Why reduce Canadian Equities?

  • The Canadian-U.S. trade relationship represents significant importance on both sides of the border, but Canada relies more heavily on the U.S. Trade between the two countries accounts for over 75% of total Canadian goods exported and over 60% of Canada’s imports. Exports to the U.S. were responsible for roughly 19% of Canadian GDP in 2023. The U.S. is the export destination for at least 55% of goods for every province (except Newfoundland and Labrador at 35%). Canada is the largest export destination for U.S. goods (18%), followed by Mexico (16%) and China (7%).
  • Trade uncertainty remains an ongoing risk. We expect that tariffs will be higher on Canadian goods crossing the U.S. border by the end of 2025 than they were at the start of this year. This will have an impact on the Canadian economy, even if the current tariffs are temporary.
  • We anticipate that the duration of tariffs will be closely correlated to the level of accommodation provided from the Bank of Canada. Financial relief is expected by way of lower policy interest rates, with the objective of stimulating the Canadian economy. Lower interest rates may ignite economic growth and help financial markets; however, a prorogued Government lacks the ability to provide targeted stimulus aimed at supporting areas of the economy most impacted by tariffs.
  • A shaky economic growth environment in Canada is compounded by sustained struggle with productivity. Prior to a marginal uptick (+0.2%) in Q4 2024, GDP per capita declined for six straight quarters. Canadian per capita GDP declined by 1.4% in 2024 (following a decline of 1.3% in 2023). Further, tighter immigration policy is expected to put strain on future economic growth.
  • Canada continues to face a household debt problem, with a wall of mortgage refinancings approaching later this year and into 2026. Uncertainty will weigh on Canadians looking to enter the housing market as any permanence of tariffs could result in higher levels of Canadian unemployment.
  • U.S. trade figures released on February 28th show that the U.S. had an international trade deficit of $153.3 billion in the month of January – a whopping $31.2 billion increase from the month before. This suggests that an increase in economic activity was driven by U.S. businesses front-running purchases in advance of upcoming tariffs, which is expected to taper in the quarter(s) ahead.
  • We expect lower corporate earnings revisions to begin in Q1 2025 (in both Canada and the U.S.), as tariffs will put downward pressure on forward 12-months earnings per share growth (a key input for business profitability, investor sentiment, and stock market performance).

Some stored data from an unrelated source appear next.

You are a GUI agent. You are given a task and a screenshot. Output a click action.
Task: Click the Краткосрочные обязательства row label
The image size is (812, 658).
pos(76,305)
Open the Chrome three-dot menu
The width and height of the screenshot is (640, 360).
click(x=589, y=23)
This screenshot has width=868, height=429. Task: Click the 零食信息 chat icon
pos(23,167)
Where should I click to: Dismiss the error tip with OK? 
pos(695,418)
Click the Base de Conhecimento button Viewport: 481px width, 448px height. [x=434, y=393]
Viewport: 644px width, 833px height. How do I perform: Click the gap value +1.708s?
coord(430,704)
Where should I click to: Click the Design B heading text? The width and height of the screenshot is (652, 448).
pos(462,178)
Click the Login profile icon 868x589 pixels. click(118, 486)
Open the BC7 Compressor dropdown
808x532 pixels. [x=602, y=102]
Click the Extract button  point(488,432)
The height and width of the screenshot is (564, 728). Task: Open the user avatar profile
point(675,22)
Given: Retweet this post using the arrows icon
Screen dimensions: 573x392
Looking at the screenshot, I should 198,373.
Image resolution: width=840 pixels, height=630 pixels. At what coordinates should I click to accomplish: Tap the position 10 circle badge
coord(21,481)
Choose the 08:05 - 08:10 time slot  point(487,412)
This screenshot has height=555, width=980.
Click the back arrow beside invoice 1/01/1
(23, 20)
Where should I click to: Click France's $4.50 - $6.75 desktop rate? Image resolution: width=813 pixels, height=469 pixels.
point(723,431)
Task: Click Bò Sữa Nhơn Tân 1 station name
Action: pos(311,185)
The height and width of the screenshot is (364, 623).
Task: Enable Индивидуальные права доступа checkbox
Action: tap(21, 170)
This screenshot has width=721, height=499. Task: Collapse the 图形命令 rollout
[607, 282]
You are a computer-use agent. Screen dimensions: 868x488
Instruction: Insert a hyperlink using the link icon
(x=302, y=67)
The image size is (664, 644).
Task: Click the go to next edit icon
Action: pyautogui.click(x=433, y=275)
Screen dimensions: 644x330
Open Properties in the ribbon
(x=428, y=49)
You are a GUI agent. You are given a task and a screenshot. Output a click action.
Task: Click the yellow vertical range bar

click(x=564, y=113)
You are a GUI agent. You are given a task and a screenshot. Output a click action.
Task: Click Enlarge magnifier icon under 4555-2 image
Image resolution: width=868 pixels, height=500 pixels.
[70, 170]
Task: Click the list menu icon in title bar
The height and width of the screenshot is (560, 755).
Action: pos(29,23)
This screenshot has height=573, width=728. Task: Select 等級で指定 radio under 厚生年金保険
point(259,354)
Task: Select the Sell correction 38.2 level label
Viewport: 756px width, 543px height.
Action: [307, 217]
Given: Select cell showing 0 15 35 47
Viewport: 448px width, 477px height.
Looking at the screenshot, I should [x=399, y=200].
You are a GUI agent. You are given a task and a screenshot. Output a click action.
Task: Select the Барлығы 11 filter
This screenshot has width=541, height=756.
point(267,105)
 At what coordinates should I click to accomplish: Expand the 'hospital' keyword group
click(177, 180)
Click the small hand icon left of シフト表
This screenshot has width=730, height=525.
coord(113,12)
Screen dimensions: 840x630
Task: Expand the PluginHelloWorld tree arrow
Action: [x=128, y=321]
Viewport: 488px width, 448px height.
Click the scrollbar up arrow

It is important to keep in mind that the composition of the Canadian economy is different from that of the Canadian equity market. While the tariff situation is very fluid and could have a material negative impact on the Canadian economy, individual companies and sectors will experience different outcomes. Additionally, the Canadian equity market trades at a significant valuation discount relative to the broader U.S. large-capitalization index. For these reasons, we continue to hold a meaningful allocation to Canadian equities, but feel it is prudent to reduce overall exposure.

The Canadian equity market is near all-time highs and is flat in 2025, and therefore, we believe now is an opportune time to take profits and maintain a more conservative approach. Proceeds will be invested in a very conservative and short-term Government security, allowing us to remain flexible and opportunistic.

We expect the market will continue to experience a higher level of volatility given current policy and implementation uncertainty. We plan to take advantage of market dislocations and opportunities as they emerge and will adjust portfolio positioning accordingly.